Interestingly, the tax treatment between the different participants in horse racing can be very different depending on an individual’s role in the sport.

UK tax resident jockeys can be viewed as carrying out a professional activity with the intention of generating income, meaning that their earnings (like prize money or riding fees), are treated as taxable income. If riding for reward under a contract, with a genuine profit motive, then a jockey’s earnings are likely to be taxed in much the same way as any other sole trader. As such, jockeys must complete annual self-assessment returns and suffer tax on associated income such as fees for appearances, sponsorship and professional advice.

Non-UK tax resident jockeys are likely to be subject to performer withholding taxes on any performance-related earnings connected to racing in the UK tax. (See our article on Wimbledon).

The position for owners, however, can be much more complicated. Those in a syndicate may invest substantial sums into purchasing, training and maintaining horses, but the core question is whether the activity is run as a trade.  Many are not treated as operating a commercial business and as such there is no relief available for these expenses. In most cases HMRC considers racehorse ownership a recreational hobby, assisting and supporting a lifestyle choice undertaken for enjoyment.

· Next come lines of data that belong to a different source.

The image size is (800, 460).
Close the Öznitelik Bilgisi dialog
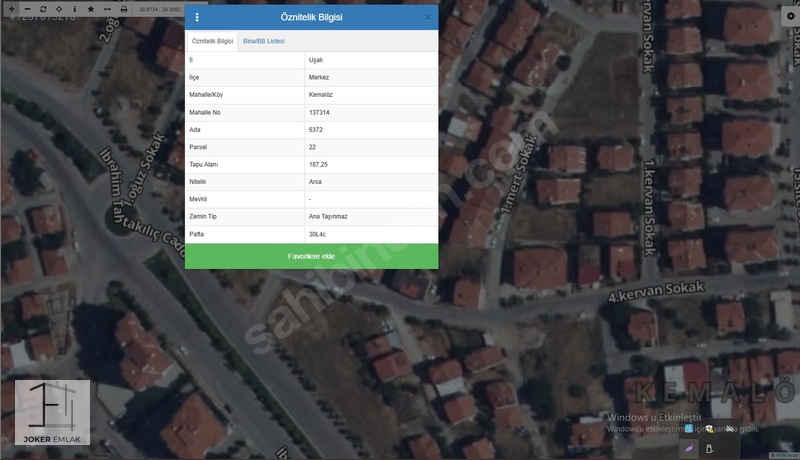428,17
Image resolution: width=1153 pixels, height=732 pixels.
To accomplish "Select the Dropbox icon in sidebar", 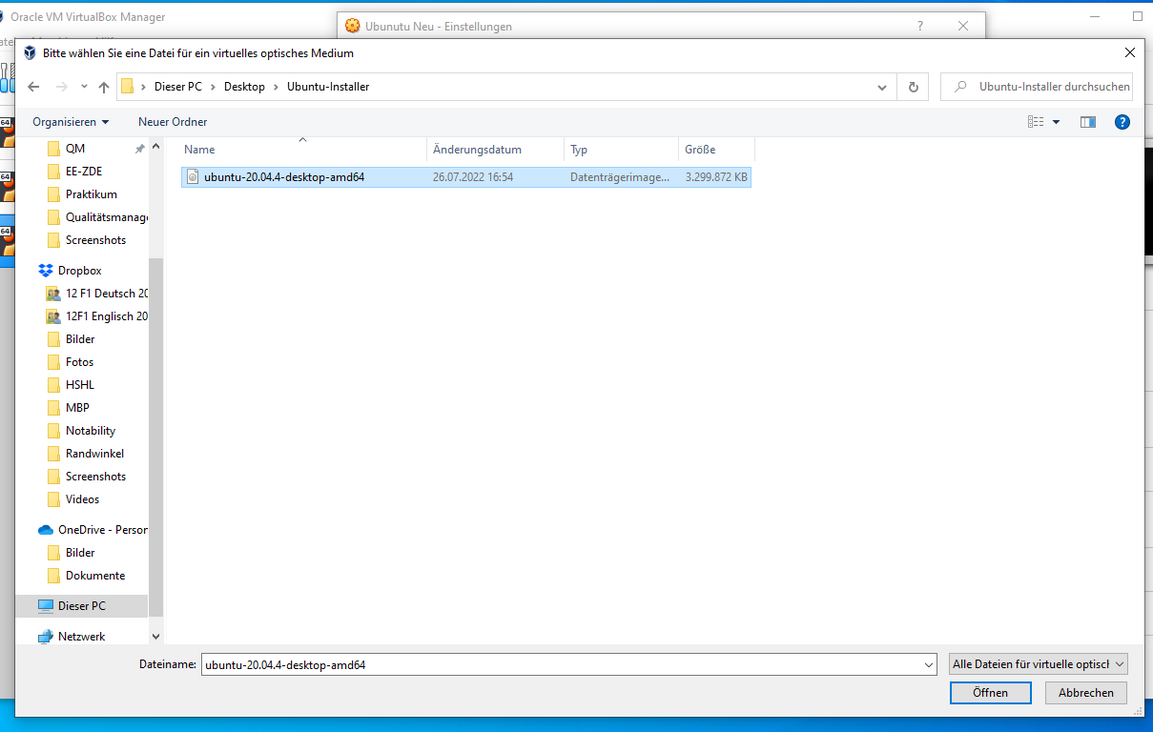I will 45,271.
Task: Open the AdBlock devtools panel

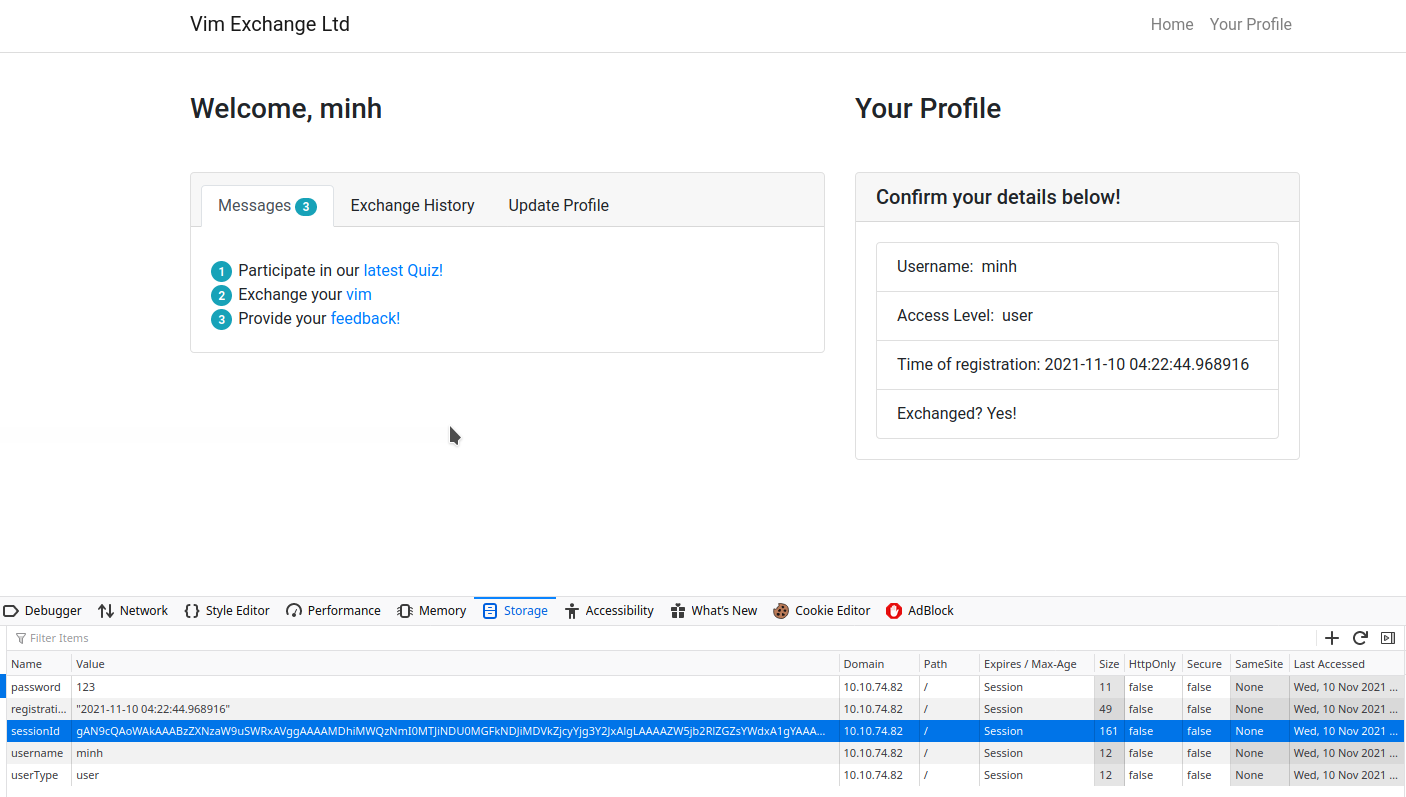Action: click(x=920, y=611)
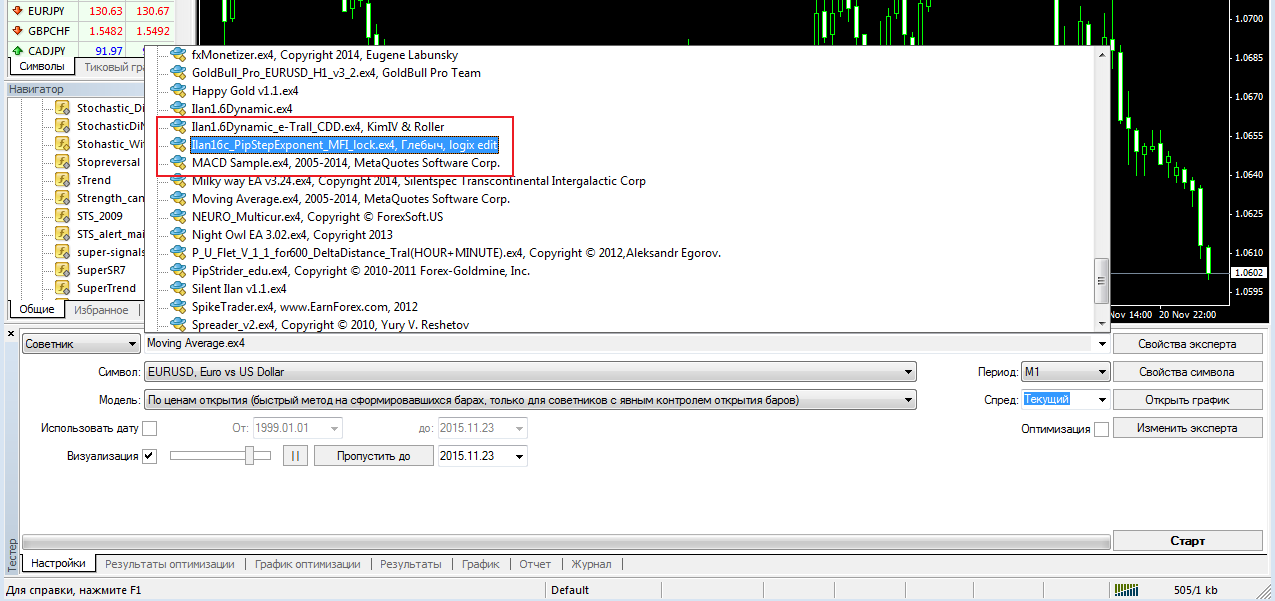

Where ownership is classed as a hobby, prize money and profits from sales of horses are exempt from income tax and CGT. If owners can prove that their activity is run as a business (having a coherent business plan, customers beyond friends and family, branding, advertising, an intention to generate profit, as examples) then, although winnings and sales profits become taxable, owners can claim relief for their expenses. They may also be able to register for VAT and recover input VAT on their costs.

This creates an interesting contrast within the racing industry. A winning jockey at Royal Ascot is likely to face an immediate tax liability on earnings, while a successful owner may not necessarily be taxed in the same way depending on how their involvement is classified.

And what about the punters? Gambling income is tax-free so those having a flutter at the races will not pay any tax on their winnings. The tax burden instead is placed on betting shops and online bookmakers who pay a 15% General Betting Duty on their profits.

As Royal Ascot returns this summer the event once again demonstrates that while backing a winner can be thrilling, understanding the tax position behind winning can sometimes be just as important.